With the glory days of dining hall eats long gone along with freshman year dorm lifestyle, the luxury of breakfast, lunch, and dinner only a quick swipe away fades away as well. This marks the point when the "no longer college newbies" have to adjust ourselves to the real, cold world of adulting, characterized by new responsibilities such as paying rent and electricity, grocery shopping, and cooking food to ensure we don't starve, among many important jobs. In particular, cooking appears to be a big challenge for college students when dorm life gets traded in for apartment living without a parent-funded meal plan to fall back on. Additionally, many college students never learned the necessary skills to cook and are unable to make use of the groceries they purchase. The solution? Easy, healthy meal-prep!

As a second year in college living in an apartment off campus, I have learned in just eight short weeks how to prepare a week's worth of food ahead of time so I won't have to slave away in the kitchen during the week when my time is occupied with school, work and other extracurricular activities. Though I frequently cooked with my mom at home and developed an expansive knowledge of food from my interest in cooking shows and food fads, I never truly had to take care of breakfast, lunch, and dinner on my own, nor make the trip to the grocery store to build these meals.
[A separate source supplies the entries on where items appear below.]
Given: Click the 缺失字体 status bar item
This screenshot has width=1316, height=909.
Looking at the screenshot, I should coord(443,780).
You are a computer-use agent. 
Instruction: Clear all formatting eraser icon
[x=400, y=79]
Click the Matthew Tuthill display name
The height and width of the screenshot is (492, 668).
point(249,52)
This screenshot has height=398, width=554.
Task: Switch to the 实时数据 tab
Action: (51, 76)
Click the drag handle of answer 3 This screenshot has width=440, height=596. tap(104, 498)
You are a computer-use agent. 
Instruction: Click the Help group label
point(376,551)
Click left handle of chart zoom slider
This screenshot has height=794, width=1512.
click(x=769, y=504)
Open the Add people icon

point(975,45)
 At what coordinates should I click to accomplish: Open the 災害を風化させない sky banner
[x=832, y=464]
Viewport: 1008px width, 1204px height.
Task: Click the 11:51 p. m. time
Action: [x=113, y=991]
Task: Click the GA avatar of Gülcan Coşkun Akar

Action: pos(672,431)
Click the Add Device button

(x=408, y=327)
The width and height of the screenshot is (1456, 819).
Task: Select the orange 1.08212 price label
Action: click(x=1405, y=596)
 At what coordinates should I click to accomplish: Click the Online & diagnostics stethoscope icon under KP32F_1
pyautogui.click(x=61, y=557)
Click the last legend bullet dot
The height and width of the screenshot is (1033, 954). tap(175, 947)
With my limited prior experience cooking at home and learning from experts in the field via online research and excessive viewing of the Food Network, I have managed to construct a healthy college meal-prep plan that works. And I am here to share it with you, whether college student or non-college student, dining hall-goer or non-dining hall-goer—a kitchen is all you need. And to make things better, this meal-prep is totally healthy and packed with all the nutritional elements needed in a balanced diet. If I can do it, you can too!

Here's my tips and tricks:

1. Set a Day to Meal-Prep

And stick to it. I like to meal-prep on the weekends when I have time to set aside an hour or two to get food ready for the remainder of the week. This could also be a day when you have no class, such as Fridays. It also helps to arrange around when you grocery shop, so you can head out to purchase all the food you need and come home ready to go. Sunday is a good day to meal-prep, because by this time, you have already gone grocery shopping and the crazy activities of the weekend have died down. If Sunday laundry is a thing for you, this may be a good day to get your cooking on too while finishing up chores around the house or apartment. Whatever day your meal-prep falls on, set a strict schedule to be on top of it week after week.

Keep in mind: the closer you meal-prep for the following week, the fresher the food. 

2. Start with a Carb

Yasmine McCroden

A carb base such as rice, pasta, or potato lays the foundation for the meals you can assemble throughout the week. This is a major key to healthy meal-prep, as these items are super versatile and flexible to the flavors you like.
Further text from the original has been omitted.